- _Your task_
All lines from the one holding "Task: Select the GPO,DUAL_DOWN setting cell" down to the last line of the entries are to be reproduced exactly, with no other lines.

(Collected data)
____________

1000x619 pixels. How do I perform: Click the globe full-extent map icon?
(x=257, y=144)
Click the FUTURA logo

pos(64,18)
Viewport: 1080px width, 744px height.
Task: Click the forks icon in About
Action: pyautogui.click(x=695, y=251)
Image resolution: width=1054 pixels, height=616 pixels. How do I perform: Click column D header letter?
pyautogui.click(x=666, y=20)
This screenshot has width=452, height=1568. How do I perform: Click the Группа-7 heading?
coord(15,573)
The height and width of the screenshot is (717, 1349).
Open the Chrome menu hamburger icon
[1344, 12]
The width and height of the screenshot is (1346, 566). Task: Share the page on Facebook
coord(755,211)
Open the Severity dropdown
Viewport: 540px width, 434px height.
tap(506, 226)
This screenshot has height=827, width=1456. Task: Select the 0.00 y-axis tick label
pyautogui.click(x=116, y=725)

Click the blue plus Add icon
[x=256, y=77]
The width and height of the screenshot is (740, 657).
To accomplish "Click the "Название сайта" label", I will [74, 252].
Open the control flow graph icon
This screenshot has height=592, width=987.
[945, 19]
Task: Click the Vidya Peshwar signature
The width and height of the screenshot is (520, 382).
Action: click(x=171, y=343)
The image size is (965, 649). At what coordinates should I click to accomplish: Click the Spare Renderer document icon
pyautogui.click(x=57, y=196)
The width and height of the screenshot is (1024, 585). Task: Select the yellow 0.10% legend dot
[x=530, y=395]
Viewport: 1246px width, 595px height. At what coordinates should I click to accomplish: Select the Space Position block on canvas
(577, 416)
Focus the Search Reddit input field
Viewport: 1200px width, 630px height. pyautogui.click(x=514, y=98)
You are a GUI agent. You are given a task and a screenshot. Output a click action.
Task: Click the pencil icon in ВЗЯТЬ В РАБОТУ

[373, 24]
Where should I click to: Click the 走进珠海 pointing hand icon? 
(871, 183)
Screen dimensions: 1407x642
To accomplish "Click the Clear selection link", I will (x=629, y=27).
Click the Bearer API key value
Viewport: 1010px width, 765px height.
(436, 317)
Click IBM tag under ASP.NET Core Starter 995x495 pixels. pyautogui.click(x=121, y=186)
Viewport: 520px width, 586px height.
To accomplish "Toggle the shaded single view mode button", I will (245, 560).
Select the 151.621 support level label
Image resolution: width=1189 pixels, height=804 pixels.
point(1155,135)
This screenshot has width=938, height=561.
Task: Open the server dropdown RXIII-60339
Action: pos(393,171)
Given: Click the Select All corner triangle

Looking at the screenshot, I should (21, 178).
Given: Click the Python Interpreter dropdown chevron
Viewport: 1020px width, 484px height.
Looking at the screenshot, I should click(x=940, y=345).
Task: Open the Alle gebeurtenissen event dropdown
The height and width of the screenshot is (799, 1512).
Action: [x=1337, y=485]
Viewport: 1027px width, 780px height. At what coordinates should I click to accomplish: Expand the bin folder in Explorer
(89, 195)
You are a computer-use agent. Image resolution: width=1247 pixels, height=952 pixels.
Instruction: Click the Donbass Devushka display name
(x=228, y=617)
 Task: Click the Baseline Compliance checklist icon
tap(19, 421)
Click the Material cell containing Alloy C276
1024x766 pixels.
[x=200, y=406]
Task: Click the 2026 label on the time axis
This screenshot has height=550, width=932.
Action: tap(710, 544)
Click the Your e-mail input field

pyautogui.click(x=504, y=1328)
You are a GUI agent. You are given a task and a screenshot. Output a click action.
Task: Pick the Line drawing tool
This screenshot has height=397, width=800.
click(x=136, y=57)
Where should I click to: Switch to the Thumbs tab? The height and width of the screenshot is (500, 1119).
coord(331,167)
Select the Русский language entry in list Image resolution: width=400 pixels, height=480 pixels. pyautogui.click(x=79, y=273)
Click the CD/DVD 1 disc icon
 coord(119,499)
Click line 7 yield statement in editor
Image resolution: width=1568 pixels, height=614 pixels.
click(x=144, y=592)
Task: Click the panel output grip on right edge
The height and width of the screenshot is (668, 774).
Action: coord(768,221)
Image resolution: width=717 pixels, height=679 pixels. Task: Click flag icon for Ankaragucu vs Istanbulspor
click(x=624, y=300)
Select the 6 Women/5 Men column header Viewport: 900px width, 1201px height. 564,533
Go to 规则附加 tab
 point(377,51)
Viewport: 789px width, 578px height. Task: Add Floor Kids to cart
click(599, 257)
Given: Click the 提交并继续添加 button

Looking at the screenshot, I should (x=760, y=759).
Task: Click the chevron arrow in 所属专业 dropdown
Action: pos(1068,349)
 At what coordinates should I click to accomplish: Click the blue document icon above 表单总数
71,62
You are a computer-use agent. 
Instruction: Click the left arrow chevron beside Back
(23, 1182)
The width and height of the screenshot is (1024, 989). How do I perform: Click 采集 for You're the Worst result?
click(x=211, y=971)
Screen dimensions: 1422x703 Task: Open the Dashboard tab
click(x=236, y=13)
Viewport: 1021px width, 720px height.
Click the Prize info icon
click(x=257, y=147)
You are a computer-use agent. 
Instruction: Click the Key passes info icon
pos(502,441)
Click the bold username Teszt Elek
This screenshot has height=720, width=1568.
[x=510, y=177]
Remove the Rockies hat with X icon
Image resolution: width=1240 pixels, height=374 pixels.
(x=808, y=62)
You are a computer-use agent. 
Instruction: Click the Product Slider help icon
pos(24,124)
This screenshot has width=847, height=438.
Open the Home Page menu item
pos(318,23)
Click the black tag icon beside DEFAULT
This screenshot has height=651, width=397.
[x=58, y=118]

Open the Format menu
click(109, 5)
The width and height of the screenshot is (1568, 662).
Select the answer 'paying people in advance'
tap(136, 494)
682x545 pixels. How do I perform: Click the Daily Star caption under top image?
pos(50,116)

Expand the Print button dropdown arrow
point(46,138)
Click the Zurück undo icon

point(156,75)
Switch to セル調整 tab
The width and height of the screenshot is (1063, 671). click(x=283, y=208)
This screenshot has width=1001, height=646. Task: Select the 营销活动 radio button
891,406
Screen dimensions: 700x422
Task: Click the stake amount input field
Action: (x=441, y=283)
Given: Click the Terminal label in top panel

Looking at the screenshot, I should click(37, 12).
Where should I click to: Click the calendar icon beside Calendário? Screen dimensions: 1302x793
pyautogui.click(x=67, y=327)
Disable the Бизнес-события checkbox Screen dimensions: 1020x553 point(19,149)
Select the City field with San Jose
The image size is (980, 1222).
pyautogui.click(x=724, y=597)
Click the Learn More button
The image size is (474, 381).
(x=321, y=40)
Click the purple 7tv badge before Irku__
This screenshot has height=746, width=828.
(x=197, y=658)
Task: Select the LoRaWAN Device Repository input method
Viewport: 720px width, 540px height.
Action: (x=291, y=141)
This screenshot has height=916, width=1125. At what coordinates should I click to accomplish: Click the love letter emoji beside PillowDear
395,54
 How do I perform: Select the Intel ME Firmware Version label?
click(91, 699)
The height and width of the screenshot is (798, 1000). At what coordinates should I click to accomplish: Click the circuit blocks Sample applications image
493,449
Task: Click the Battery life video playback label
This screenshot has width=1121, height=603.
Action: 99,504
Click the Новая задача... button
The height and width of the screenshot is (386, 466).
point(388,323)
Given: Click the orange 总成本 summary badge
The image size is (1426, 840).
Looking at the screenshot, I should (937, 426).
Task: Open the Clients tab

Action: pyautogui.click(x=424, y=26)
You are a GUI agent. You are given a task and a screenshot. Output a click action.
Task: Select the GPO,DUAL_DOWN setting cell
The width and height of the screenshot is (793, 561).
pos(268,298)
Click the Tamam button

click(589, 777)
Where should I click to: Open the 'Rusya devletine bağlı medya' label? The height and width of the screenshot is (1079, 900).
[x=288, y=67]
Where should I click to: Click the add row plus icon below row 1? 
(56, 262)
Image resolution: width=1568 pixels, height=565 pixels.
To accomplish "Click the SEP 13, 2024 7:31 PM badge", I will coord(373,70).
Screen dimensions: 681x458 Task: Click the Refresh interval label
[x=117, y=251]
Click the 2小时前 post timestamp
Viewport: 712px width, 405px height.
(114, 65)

____________

- _Output for this exercise_
Task: Select the GPO,DUAL_DOWN setting cell
The width and height of the screenshot is (793, 561).
pos(268,298)
Click the Tamam button

click(589, 777)
Where should I click to: Open the 'Rusya devletine bağlı medya' label? The height and width of the screenshot is (1079, 900).
[x=288, y=67]
Where should I click to: Click the add row plus icon below row 1? 
(56, 262)
Image resolution: width=1568 pixels, height=565 pixels.
To accomplish "Click the SEP 13, 2024 7:31 PM badge", I will coord(373,70).
Screen dimensions: 681x458 Task: Click the Refresh interval label
[x=117, y=251]
Click the 2小时前 post timestamp
Viewport: 712px width, 405px height.
(114, 65)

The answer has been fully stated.